**What is required**
Set down exactly the lines of the listing below, please, beginning with the first and ending with the line that holds "Главная страница (71, 204)".

**Supplied records**

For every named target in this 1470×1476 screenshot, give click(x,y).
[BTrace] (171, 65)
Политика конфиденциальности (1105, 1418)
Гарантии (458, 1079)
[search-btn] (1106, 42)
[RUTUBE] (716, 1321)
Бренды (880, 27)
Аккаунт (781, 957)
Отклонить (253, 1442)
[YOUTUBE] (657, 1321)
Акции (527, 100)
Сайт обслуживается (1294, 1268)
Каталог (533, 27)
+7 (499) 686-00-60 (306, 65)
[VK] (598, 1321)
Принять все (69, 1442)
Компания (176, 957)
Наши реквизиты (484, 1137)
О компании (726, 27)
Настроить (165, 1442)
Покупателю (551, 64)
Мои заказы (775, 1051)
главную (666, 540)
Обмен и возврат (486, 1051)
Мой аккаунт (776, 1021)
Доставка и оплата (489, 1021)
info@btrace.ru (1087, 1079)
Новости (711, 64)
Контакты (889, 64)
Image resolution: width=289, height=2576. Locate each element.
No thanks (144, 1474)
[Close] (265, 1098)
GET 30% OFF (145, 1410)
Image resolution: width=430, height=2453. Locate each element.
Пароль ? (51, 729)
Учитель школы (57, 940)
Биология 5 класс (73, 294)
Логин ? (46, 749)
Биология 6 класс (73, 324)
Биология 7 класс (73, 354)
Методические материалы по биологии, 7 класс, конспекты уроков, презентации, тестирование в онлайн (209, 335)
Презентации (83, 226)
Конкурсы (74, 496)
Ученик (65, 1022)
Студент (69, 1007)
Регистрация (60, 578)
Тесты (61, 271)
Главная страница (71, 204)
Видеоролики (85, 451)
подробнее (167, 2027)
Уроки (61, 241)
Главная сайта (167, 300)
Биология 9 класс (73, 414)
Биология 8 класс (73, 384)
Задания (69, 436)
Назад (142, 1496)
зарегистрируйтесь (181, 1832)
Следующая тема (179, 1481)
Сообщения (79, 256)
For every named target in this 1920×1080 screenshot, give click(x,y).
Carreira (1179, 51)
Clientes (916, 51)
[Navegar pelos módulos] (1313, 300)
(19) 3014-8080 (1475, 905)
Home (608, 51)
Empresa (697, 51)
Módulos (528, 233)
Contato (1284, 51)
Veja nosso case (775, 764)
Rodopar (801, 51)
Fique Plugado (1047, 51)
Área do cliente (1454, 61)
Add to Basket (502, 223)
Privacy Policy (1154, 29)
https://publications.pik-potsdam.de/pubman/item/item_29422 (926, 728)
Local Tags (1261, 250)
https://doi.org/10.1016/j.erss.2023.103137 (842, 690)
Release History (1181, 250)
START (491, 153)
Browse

**Task result**
For every named target in this 1470×1476 screenshot, give click(x,y).
[BTrace] (171, 65)
Политика конфиденциальности (1105, 1418)
Гарантии (458, 1079)
[search-btn] (1106, 42)
[RUTUBE] (716, 1321)
Бренды (880, 27)
Аккаунт (781, 957)
Отклонить (253, 1442)
[YOUTUBE] (657, 1321)
Акции (527, 100)
Сайт обслуживается (1294, 1268)
Каталог (533, 27)
+7 (499) 686-00-60 (306, 65)
[VK] (598, 1321)
Принять все (69, 1442)
Компания (176, 957)
Наши реквизиты (484, 1137)
О компании (726, 27)
Настроить (165, 1442)
Покупателю (551, 64)
Мои заказы (775, 1051)
главную (666, 540)
Обмен и возврат (486, 1051)
Мой аккаунт (776, 1021)
Доставка и оплата (489, 1021)
info@btrace.ru (1087, 1079)
Новости (711, 64)
Контакты (889, 64)
Image resolution: width=289, height=2576. Locate each element.
No thanks (144, 1474)
[Close] (265, 1098)
GET 30% OFF (145, 1410)
Image resolution: width=430, height=2453. Locate each element.
Пароль ? (51, 729)
Учитель школы (57, 940)
Биология 5 класс (73, 294)
Логин ? (46, 749)
Биология 6 класс (73, 324)
Биология 7 класс (73, 354)
Методические материалы по биологии, 7 класс, конспекты уроков, презентации, тестирование в онлайн (209, 335)
Презентации (83, 226)
Конкурсы (74, 496)
Ученик (65, 1022)
Студент (69, 1007)
Регистрация (60, 578)
Тесты (61, 271)
Главная страница (71, 204)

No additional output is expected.